Menkes Budi mengatakan, pihaknya juga berusaha untuk meningkatkan upaya promotif dan preventif kesehatan. Salah satunya melalui kerja sama yang dilakukan bersama Kementerian Pendidikan, Kebudayaan, Riset, dan Teknologi (Kemendikbudristek) dengan memasukkan sejumlah kurikulum kesehatan yang tersebar dimulai dari tingkat pendidikan anak usia dini (PAUD) hingga SMA/sederajat.
Bagi Kemenkes, edukasi promosi kesehatan yang paling baik adalah yang dilakukan sedini mungkin.
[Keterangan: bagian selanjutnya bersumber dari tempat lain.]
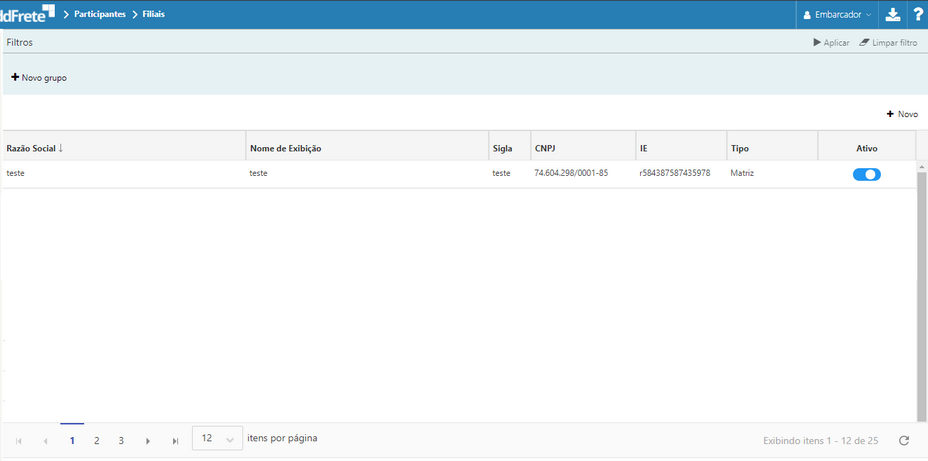
Task: Toggle Ativo switch for teste row
Action: 866,174

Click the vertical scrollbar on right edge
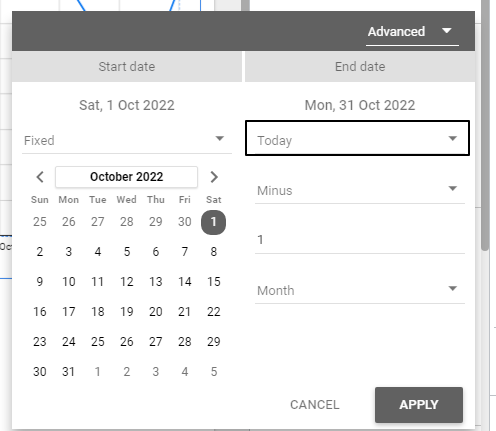[485, 125]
Untuk itu, sejumlah kurikulum kesehatan yang memuat berbagai informasi penyakit dan cara pencegahannya akan masuk ke dalam kurikulum resmi secara bertahap mulai tahun depan.
Satu hal, pemerintah berharap partisipasi masyarakat untuk dapat menguatkan promosi kesehatan, karena upaya promotif kesehatan tidak akan berhasil jika dilakukan secara eksklusif oleh pemerintah saja.